Saturday, August 29, 2009
The Mena House
There are luxury hotels and there are legends. The Mena House, an Oberoi hotel, belongs to the latter category.
Located before the ascent to the Great Pyramid in Giza, just about an hour by taxi from Cairo airport, if offers an oasis - quite literally as well as figuratively - of wellbeing, comfort, class and style at the fringes of the Egyptian desert.
After Napoleon's conquest of Egypt in 1797, the treasures he subsequently brought to Europe and Giovanni Belzoni's research from 1815 onwards spread Egypt-mania around the globe. The land of the Pharaohs became a major attraction for travelers. The opening of the Suez Canal in 1869 further increased the attraction of the 'exotic' destination. Thomas Cook's first trip to Egypt took place the same year.
Incidentally, the Great Pyramid is the oldest and tallest of the pyramids in Giza. Built around 2560 BC, it is also known as the Pyramid of Khufu or the Pyramid of Cheops. According to the ancient historian and priest Manetho, Khufu aka Cheops, the second pharaoh of the Fourth Dynasty, reigned for 23 years from 2589 to 2566 BC. It is only possible for a limited number of visitors to climb into the Pyramid. I had the chance to do so. There is nothing to see inside. Still, once you are there, you wish to see it with your own eyes. Most impressive is to stand in front of it or, if you are lucky like me, just to watch it from your room's private balcony at the Mena House.
The Mena House hotel grew out of a former Khedival hunting lodge close to the Great Pyramid. Incidentally, Muhammad Ali - not the box champion - who had restored the Ottoman Empire's authority in Egypt after Napoleon's defeat and subsequently became the Pasha and Wāli of Egypt, had claimed the grander title of Khedive for himself and his successors.

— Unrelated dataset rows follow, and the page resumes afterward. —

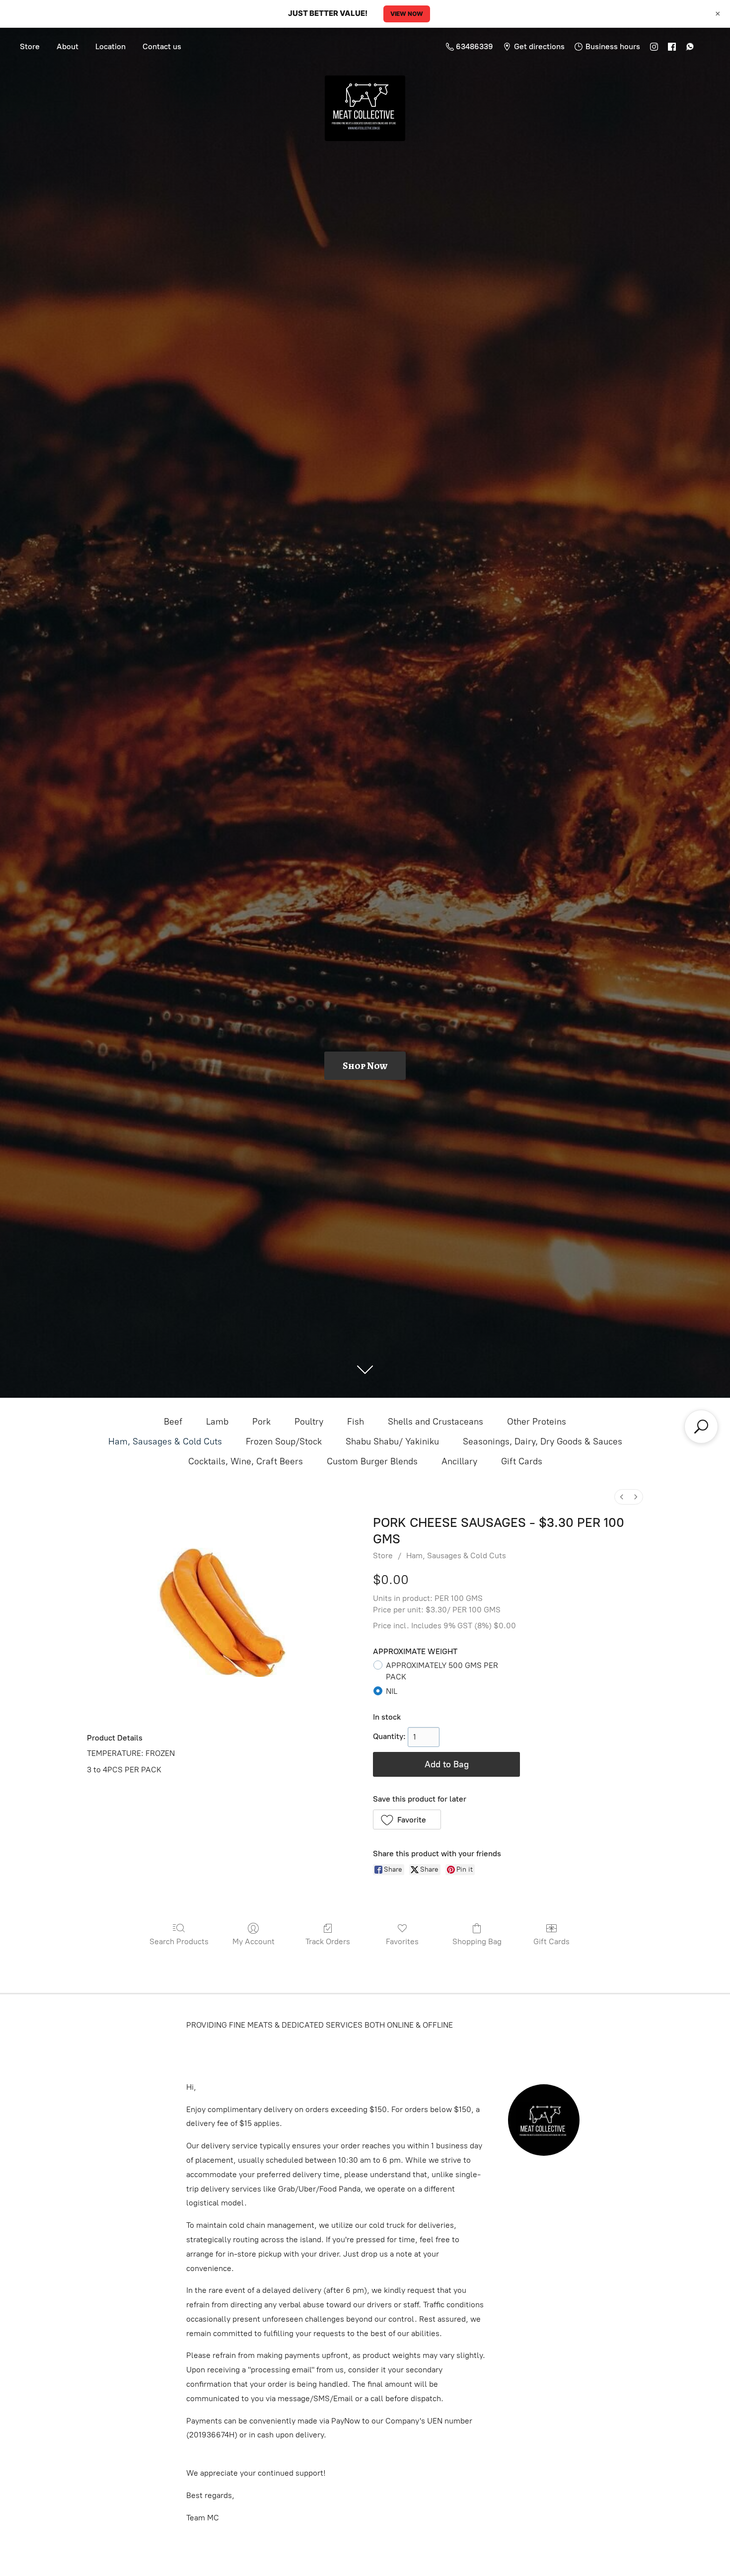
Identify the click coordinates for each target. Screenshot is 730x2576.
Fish (355, 1421)
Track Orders (327, 1941)
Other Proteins (536, 1421)
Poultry (308, 1421)
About (67, 46)
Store (30, 46)
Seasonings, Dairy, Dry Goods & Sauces (542, 1441)
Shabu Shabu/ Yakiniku (392, 1441)
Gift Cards (521, 1461)
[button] (407, 1819)
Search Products (179, 1941)
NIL (391, 1691)
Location (110, 46)
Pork (261, 1421)
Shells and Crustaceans (435, 1421)
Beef (173, 1421)
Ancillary (459, 1461)
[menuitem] (622, 1497)
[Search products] (701, 1427)
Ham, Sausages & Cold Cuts (165, 1441)
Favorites (402, 1941)
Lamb (217, 1421)
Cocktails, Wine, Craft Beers (245, 1461)
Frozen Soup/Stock (284, 1441)
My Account (253, 1941)
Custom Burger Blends (372, 1461)
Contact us (162, 46)
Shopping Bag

The Khedival lodge was a two story house nicknamed the 'mud hut' built in 1869 for King Ismail the Magnificent. He used it for himself and his guests, whilst hunting in the desert or visiting the pyramids at Giza. The Khedive lodge was enlarged and Pyramid Road from Cairo to Giza was built for the visit of Empress Eugenie in 1869.
Until today, the Mena House remains by far the most famous hotel near the Pyramids in Giza. In 1883, Frederick and Jessie Head bought the Khedival hunting lodge on their honeymoon. They enlarged it and built a second floor. Jessie gave English lessons to local children. The Heads sold the lodge to the English couple Ethel and Hugh F. Locke-King. They started building the Mena Hotel, as it was called at the time, in 1885. It opened the following year. Objects from that time still used today include an ancient door.
The hotel is named after the founding father of the First Egyptian Dynasty, Mena. Known as Aha or King Menes of Memphis, he founded the city of Memphis and unified Upper and Lower Egypt into one kingdom.
The Mena House is famous for its turned wood spool work, traditionally made of beech and mahogany wood, some stemming from Harem windows. Mashrabia aka Mashrabiya carved woodwork was introduced to Egypt during the Islamic period, from 750 AC onwards.
The English couple Locke-Kings not only used Mashrabiya windows, but also brass embossed doors, blue tiles, mother-of-pearl and mosaics of colored marbles to build a fairy-tale palace next to the Great Pyramid. According to Andreas Augustin, the great dining hall was an exact replica of a Cairo mosque.
In 1887, the first guests arrived by coach from Cairo, at a time when the Opera House announced 80 performances for the following season. On December 24, 1871 already, Verdi's Aida had premiered at the Cairo Opera House.
The Austrian Baron Ernst Rodakowski was the first general manager of the Mena House. He was a friend of Locke-King and managed to bring it up the level of the world's luxury hotels. However, the Locke-Kings were less successful in making their hotel profitable, being too generous when it came to hosting friends.
Initially, the Mena House offered 80 bedrooms with 10 foot high ceilings, horse riding, a golf course, two lawn tennis courts, a library, a billiard room, the services of a French chef in the fashionable restaurant as well as of the Italian photographer Fasani, who had his studio at the hotel.
The German managing director G. A. Loedlick from Frankfurt hired the English physician Barry-Blacker and therefore, made the first step in the direction of the creation of a fashionable spa near the pyramids. In 1890, the Mena House opened the first hotel swimming pool in Egypt. The same year, it was the first hotel to announce that it would stay open all year long and no longer close during the hot summer season.